Re: 0.92 Max Row Size

Posted by Wayne <wa...@gmail.com>.

Sorry but it would be too hard for us to be able to provide enough info in
a Jira to accurately reproduce. Our read problem is through thrift and has
everything to do with the row just being too big to bring back in its
entirety (13 million col row times out 1/3 of the time). Filters in .92 and
thrift should help us there. I just closed
https://issues.apache.org/jira/browse/HBASE-4187 as filters now support
offset, limit patterns for the get. Of course we would all prefer a
streaming model to avoid any of these issues and having to build our
own pseudo streaming model. Is Thrift still the best option for high
performance python based reads? From Hadoop World it seems some people are
pushing thrift and others are pushing Avro. Does .92 bundle/work with
Thrift .8 and are the memory leaks fixed in .8?

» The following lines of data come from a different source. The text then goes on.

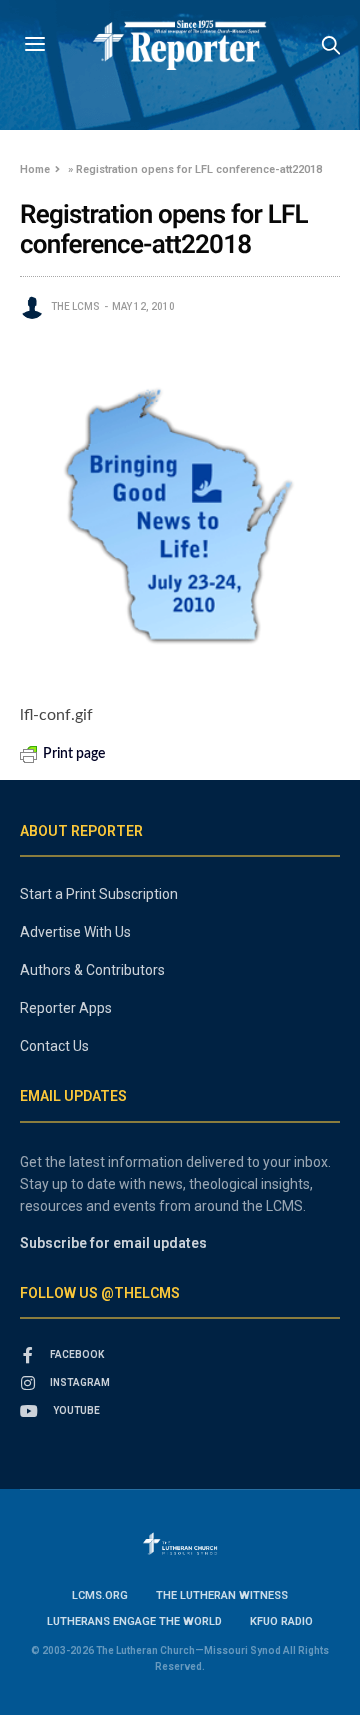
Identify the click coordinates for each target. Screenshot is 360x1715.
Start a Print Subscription (99, 894)
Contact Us (54, 1046)
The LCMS (75, 306)
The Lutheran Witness (222, 1595)
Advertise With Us (75, 932)
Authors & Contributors (92, 970)
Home (35, 169)
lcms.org (100, 1595)
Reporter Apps (66, 1008)
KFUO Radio (281, 1621)
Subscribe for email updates (113, 1243)
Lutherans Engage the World (134, 1621)
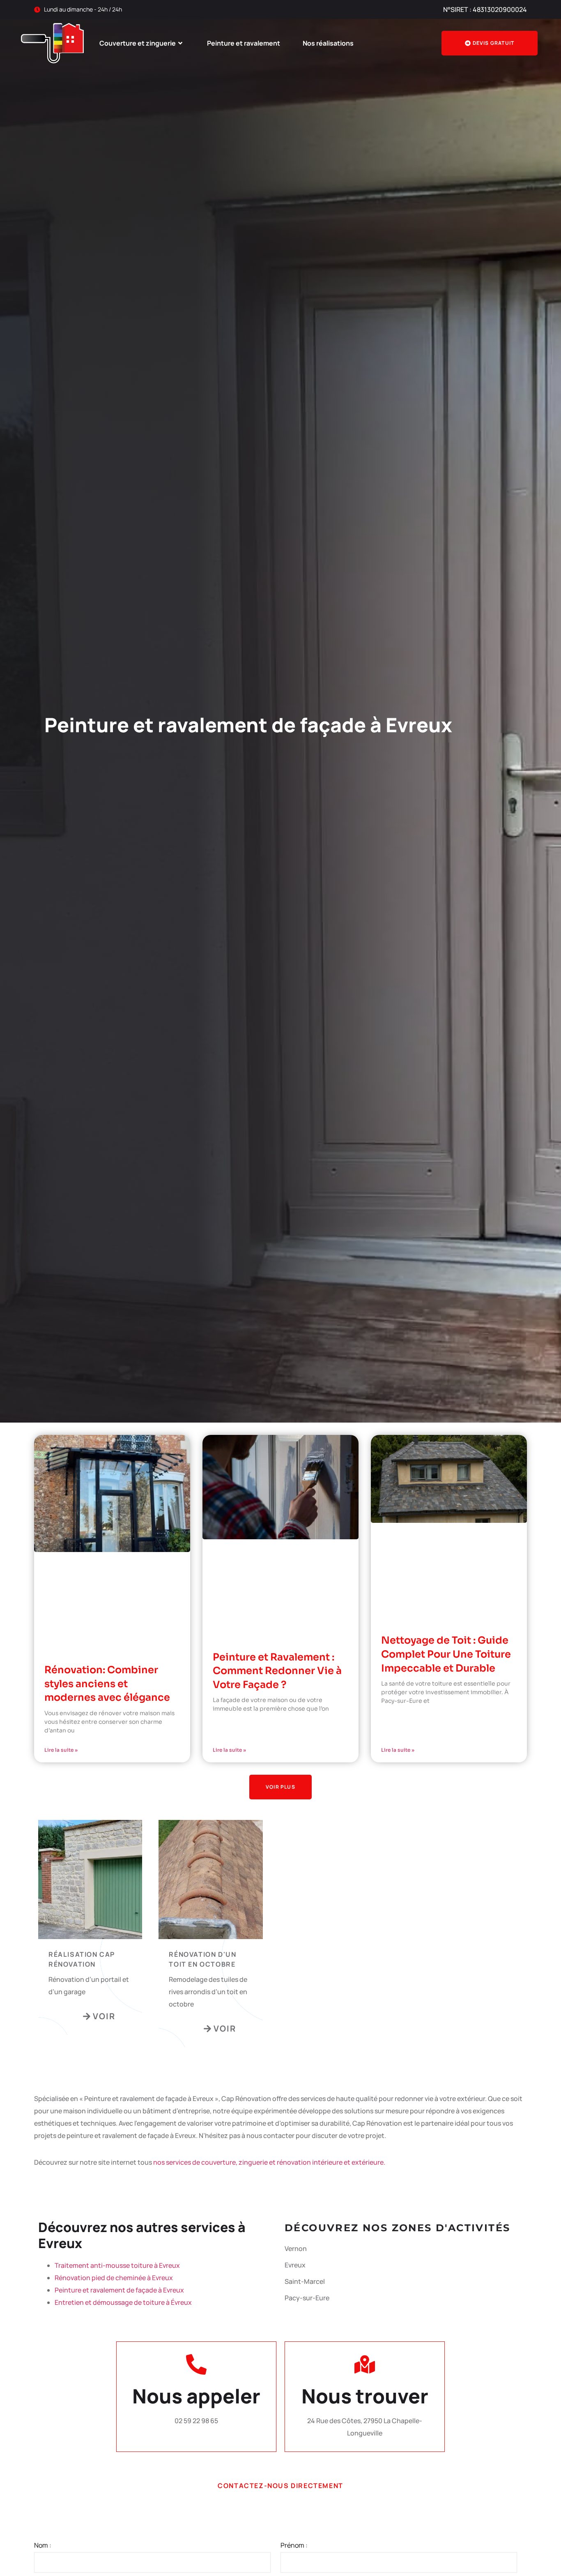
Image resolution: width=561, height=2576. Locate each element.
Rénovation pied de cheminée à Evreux (114, 2277)
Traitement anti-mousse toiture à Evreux (117, 2265)
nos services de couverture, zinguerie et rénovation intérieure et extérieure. (269, 2162)
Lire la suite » (61, 1750)
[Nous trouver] (364, 2364)
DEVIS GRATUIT (494, 42)
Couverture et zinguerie (137, 43)
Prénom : (294, 2545)
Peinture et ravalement (243, 43)
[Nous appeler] (196, 2364)
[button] (280, 1787)
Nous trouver (364, 2395)
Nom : (42, 2545)
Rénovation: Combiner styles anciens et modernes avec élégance (107, 1684)
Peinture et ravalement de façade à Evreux (119, 2290)
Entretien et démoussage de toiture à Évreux (123, 2302)
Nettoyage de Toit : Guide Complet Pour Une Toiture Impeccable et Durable (446, 1654)
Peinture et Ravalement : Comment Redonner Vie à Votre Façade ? (277, 1671)
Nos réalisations (328, 43)
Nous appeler (196, 2395)
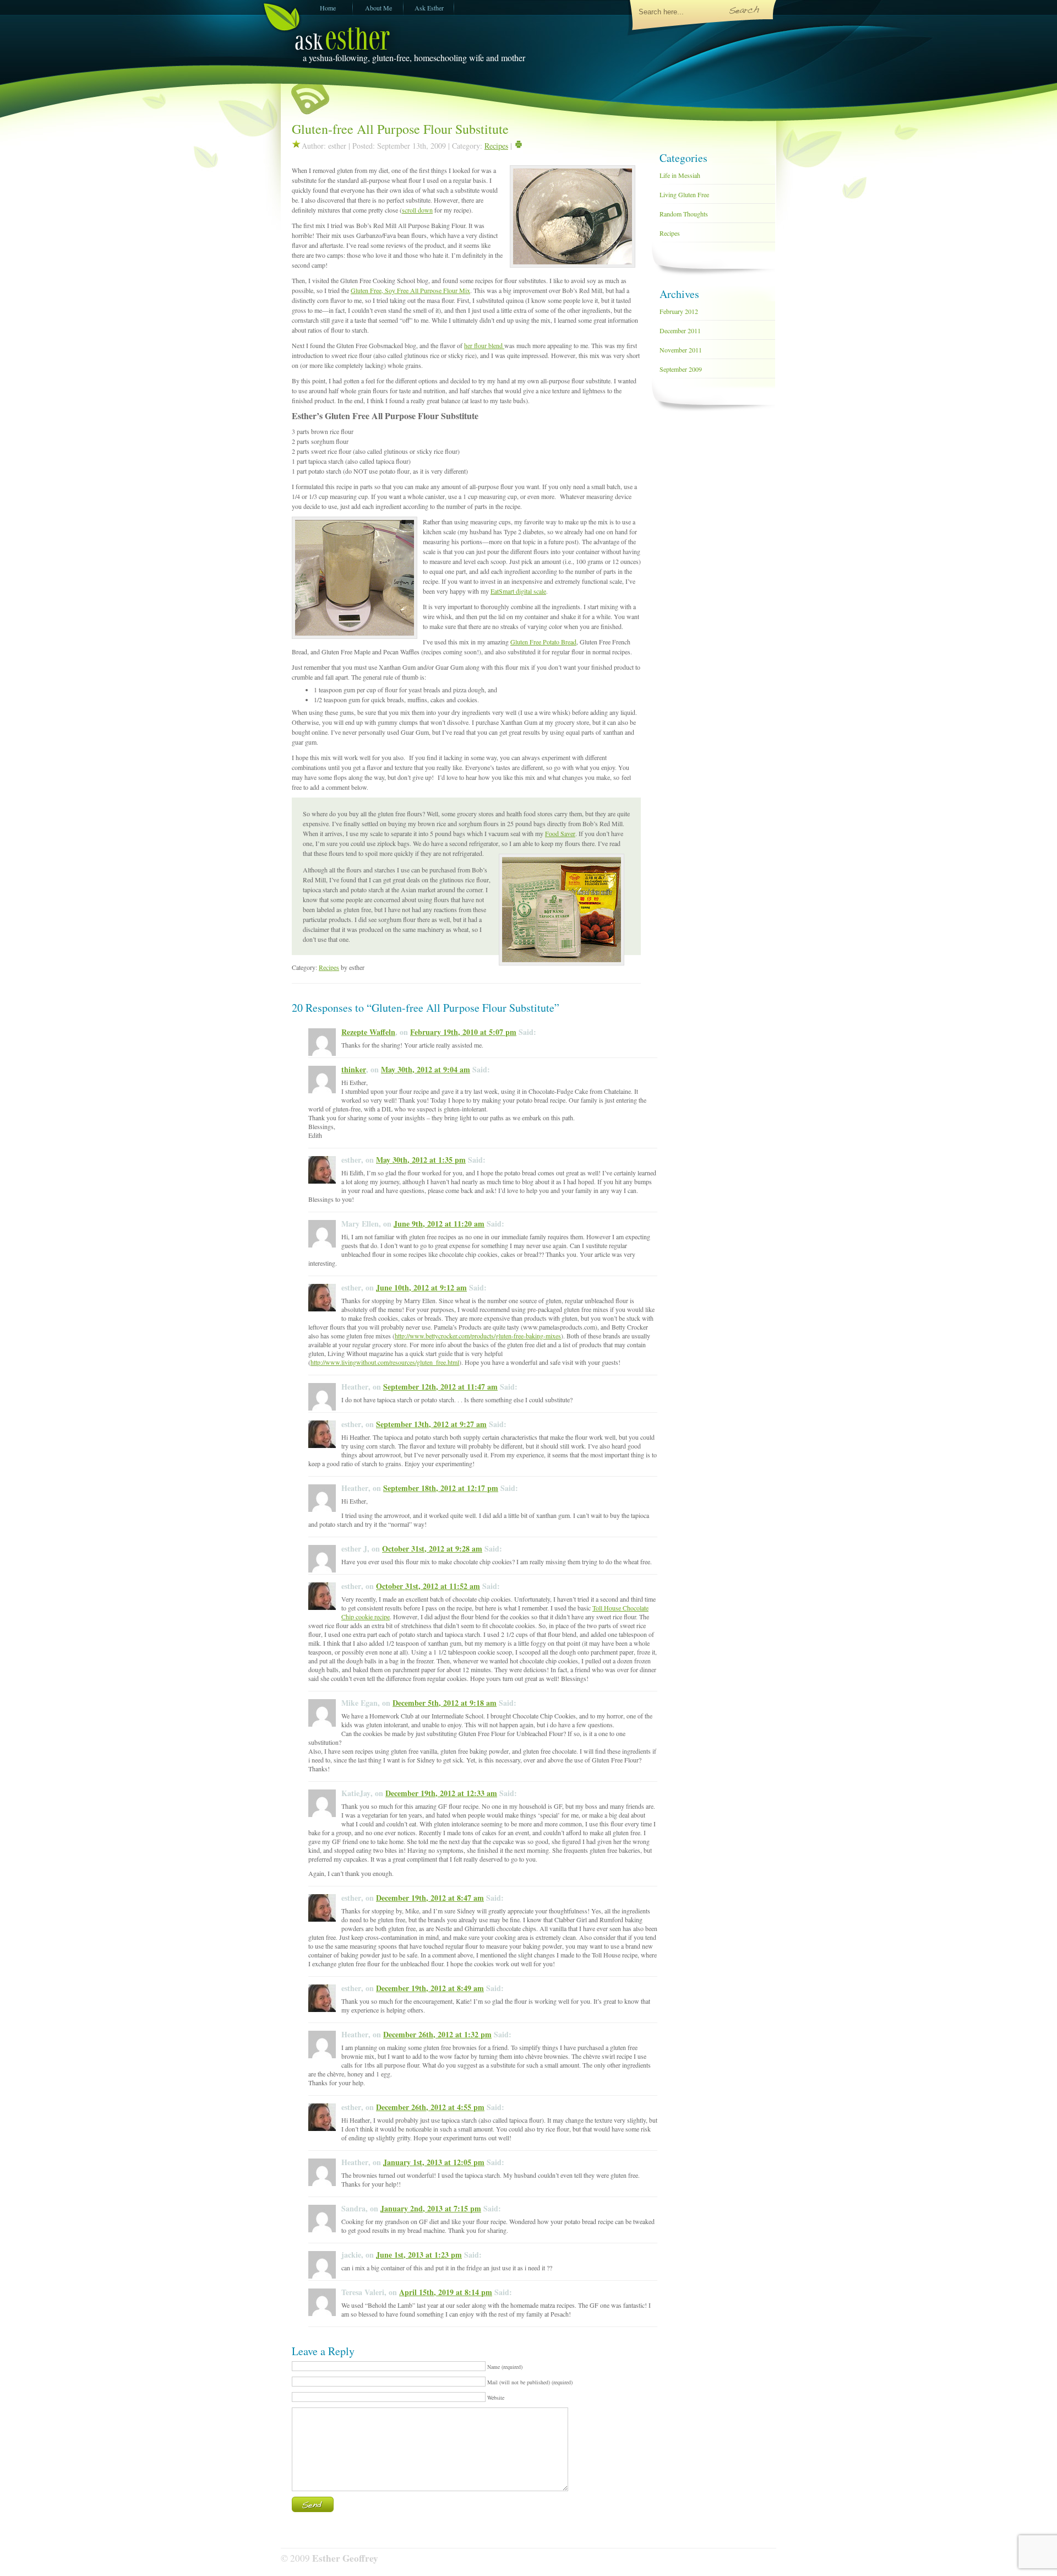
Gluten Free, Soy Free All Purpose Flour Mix (410, 290)
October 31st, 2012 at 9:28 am (432, 1548)
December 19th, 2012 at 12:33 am (441, 1793)
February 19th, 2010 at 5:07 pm (463, 1032)
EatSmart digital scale (518, 591)
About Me (378, 7)
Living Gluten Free (684, 194)
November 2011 (681, 349)
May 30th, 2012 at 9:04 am (425, 1069)
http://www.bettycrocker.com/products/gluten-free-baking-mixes (478, 1335)
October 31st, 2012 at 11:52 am (428, 1586)
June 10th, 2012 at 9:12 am (421, 1287)
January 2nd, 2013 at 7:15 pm (430, 2208)
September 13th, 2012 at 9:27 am (431, 1424)
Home (328, 7)
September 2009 (681, 369)
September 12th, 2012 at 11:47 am (440, 1386)
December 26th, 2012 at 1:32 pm (437, 2034)
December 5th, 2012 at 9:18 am (445, 1703)
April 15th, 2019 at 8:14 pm (445, 2292)
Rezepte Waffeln (368, 1032)
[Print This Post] (518, 145)
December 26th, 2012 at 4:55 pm (430, 2107)
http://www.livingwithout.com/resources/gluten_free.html (384, 1362)
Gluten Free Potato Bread (543, 641)
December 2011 (680, 330)
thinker (353, 1069)
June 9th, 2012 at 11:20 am (439, 1223)
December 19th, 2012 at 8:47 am (430, 1897)
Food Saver (560, 833)
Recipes (496, 145)
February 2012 (679, 311)
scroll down (417, 209)
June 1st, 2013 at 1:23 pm (419, 2254)
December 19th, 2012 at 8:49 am (430, 1988)
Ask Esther (429, 7)
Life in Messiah (680, 175)
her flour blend (484, 345)
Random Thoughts (684, 213)
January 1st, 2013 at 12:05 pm (433, 2162)
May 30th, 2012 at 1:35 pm (421, 1159)
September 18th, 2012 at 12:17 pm (440, 1488)
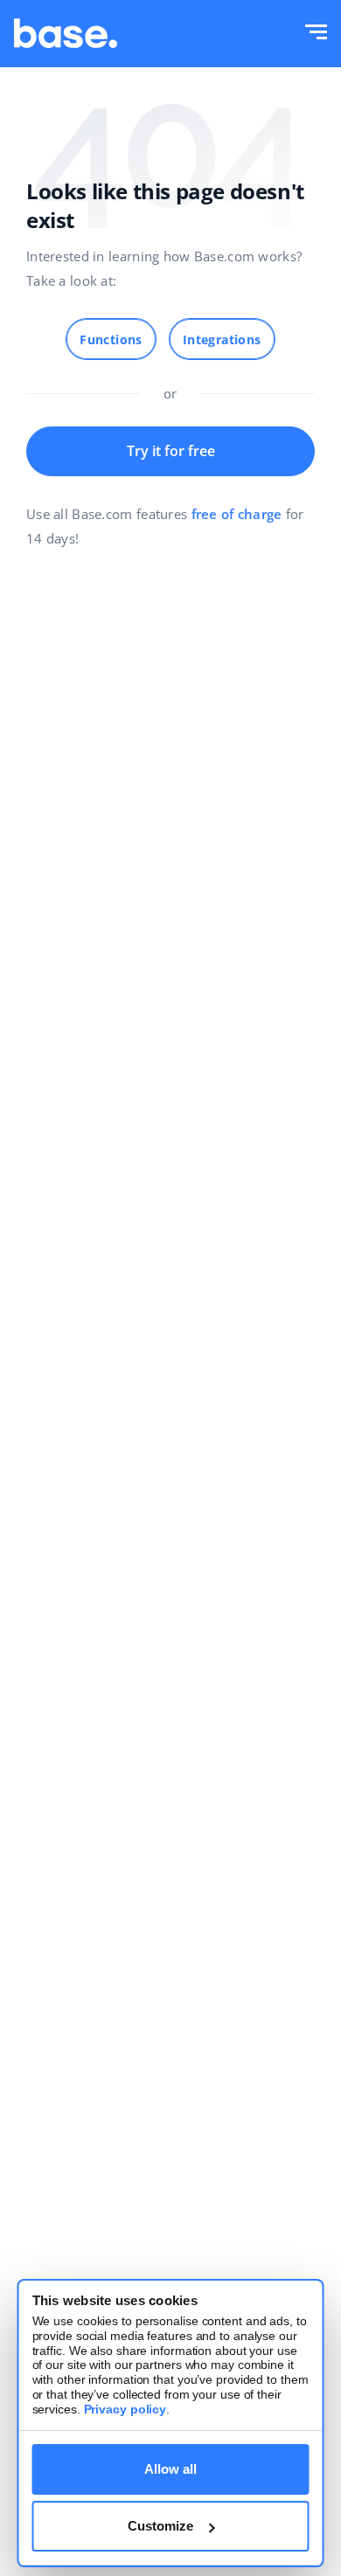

As far as the write bottleneck it has a lot to do with memory, and other
low level config issues. I would hope that the automated tests of hbase can
eventually include patterns for large col counts. In order for hbase to
truly be a col based storage system it needs to scale cols into the 100s
millions and beyond. This is the pattern we have the hardest time modeling
in base because there is an unknown "limit" here we have to watch out for.
There is a known limit that a row must be stored within 1 and only one
region, but that should not be a problem. One single large region storing
one large row should still "work".

Thanks.

On Fri, Jan 20, 2012 at 3:45 PM, Stack <st...@duboce.net> wrote:

> On Fri, Jan 20, 2012 at 11:43 AM, Wayne <wa...@gmail.com> wrote:
>
> > Does 0.92 support a significant increase in row size over 0.90.x? With
> > 0.90.4 we have seen writes start choking at 30 million cols/row and reads
> > start choking at 10 million cols/row. Can we assume these numbers will go
> > up with .92 and if yes how much?
> >
> >
> Any chance of a JIRA on issues you see Wayne when writes/read choke?
> Thanks,
>
> St.Ack
> P.S. I don't know of any comparison.  We have new fileformat in 0.92.0 and
> both read/write paths have been amended so it could be different; not sure
> if better or worse.
>

Re: 0.92 Max Row Size

Posted by Stack <st...@duboce.net>.

On Fri, Jan 20, 2012 at 11:43 AM, Wayne <wa...@gmail.com> wrote:

> Does 0.92 support a significant increase in row size over 0.90.x? With
> 0.90.4 we have seen writes start choking at 30 million cols/row and reads
> start choking at 10 million cols/row. Can we assume these numbers will go
> up with .92 and if yes how much?
>
>
Any chance of a JIRA on issues you see Wayne when writes/read choke?
Thanks,

St.Ack
P.S. I don't know of any comparison.  We have new fileformat in 0.92.0 and
both read/write paths have been amended so it could be different; not sure
if better or worse.